The Purpose of Shame

There is good reason to view shaming negatively, but there may be a worse reason to banish it from civil discourse. Shame is an extreme sense of humiliation that undermines a person’s dignity. Unlike guilt, which focuses on rectifying a particular wrong, shame relates to the sense of self.

In her book Hiding from Humanity, philosopher Martha Nussbaum writes that “a liberal society has particular reasons to inhibit shame and protect its citizens from shaming” because it is so destructive of human dignity. But she also states there is a good side to shaming, as it “goads us onward with regard to many different types of goals and ideals, some of them valuable... It often tells the truth: certain goals are valuable and we have failed to live up to them. And it often expresses a desire to be a type of being that one can be: a good human being doing fine things.”

Feeling shame is appropriate—even necessary—when violating a significant ethical norm. The feeling arises when there is a gap between what we have done and the ethical values we hold. Shame can be stimulated from within, as when we recognize how we have let ourselves down, or from without, as when others call attention to our ethical transgression. Shame can be toxic when a person feels pervasively inadequate, that they can never do the right thing, that whatever they do is wrong; it is to be found defective as a person.

The lack of shame can be equally devasting because society has eliminated ethical values as important. Lacking moral standards, there is no shame because there are no reasonable and objective social norms to be broken in the first place. As philosopher Owen Flanagan states, “Shame’s proper function is to mark values of importance, and communicate social disapproval for being careless with these values. In its ideal form, shame marks and prohibits violations of norms that a good community endorses, or would endorse if it were wise, reflective, and morally decent.”

So McCarthy was called out because he was careless with the important values of honesty and fairness. Most Americans agreed that the senator lacked a sense of decency, and the army hearings heralded the end of the senator’s career. Whether calling out the Moscow police to feel ashamed will make a difference will depend upon what moral values the Russian people hold as essential. Which is their ideal self: one that follows orders or one who believes that beating peaceful protesters is unacceptable?

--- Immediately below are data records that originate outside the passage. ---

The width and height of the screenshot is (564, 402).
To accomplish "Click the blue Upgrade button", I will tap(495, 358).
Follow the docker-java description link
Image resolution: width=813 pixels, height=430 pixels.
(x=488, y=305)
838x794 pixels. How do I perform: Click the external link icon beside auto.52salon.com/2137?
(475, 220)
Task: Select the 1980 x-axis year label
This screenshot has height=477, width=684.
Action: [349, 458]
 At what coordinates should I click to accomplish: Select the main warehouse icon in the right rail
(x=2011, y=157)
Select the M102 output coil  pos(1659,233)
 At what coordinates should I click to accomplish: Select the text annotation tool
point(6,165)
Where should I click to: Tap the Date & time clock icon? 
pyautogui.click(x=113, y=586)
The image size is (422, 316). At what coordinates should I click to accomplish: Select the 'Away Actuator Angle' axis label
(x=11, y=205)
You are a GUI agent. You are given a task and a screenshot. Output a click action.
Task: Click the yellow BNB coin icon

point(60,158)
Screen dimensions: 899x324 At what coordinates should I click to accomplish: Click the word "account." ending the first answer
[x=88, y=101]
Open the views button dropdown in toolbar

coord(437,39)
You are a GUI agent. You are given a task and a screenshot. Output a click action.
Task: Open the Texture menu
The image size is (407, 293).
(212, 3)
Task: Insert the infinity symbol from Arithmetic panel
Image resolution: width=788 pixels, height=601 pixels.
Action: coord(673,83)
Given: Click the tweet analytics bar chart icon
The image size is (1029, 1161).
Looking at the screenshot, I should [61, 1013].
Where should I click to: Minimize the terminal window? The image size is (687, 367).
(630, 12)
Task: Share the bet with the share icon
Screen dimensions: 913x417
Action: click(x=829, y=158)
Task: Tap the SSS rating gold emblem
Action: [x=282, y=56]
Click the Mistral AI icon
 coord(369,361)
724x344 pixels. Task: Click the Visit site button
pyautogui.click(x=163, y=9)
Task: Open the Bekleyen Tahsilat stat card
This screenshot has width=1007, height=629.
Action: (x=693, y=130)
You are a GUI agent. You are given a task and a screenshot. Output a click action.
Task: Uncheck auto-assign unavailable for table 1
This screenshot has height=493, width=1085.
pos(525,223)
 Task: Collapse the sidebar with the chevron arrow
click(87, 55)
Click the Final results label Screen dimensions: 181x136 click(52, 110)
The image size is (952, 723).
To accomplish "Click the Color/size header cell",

“Perhaps we are failing to live up to the standards we set for ourselves,” writes political philosopher Thom Brooks. “It will not be true in every case that we have set our standards unreasonably high and beyond our reach. In many instances, we may well fall far short of our expectations of ourselves because we have been too lazy, too preoccupied by lesser matters, or perhaps become victim to personal demons, such as drugs or alcohol. Shame can be a recognition that one has fallen short. It is painful. Experiencing shame is never pleasant. Yet, experiencing the pain of shame on account of recognizing our failings need not always force us to effectively hide from ourselves and our community.”

Shame is useful when the standards by which we judge ourselves and others are compassion and fairness. A society without shame is brutish and cruel.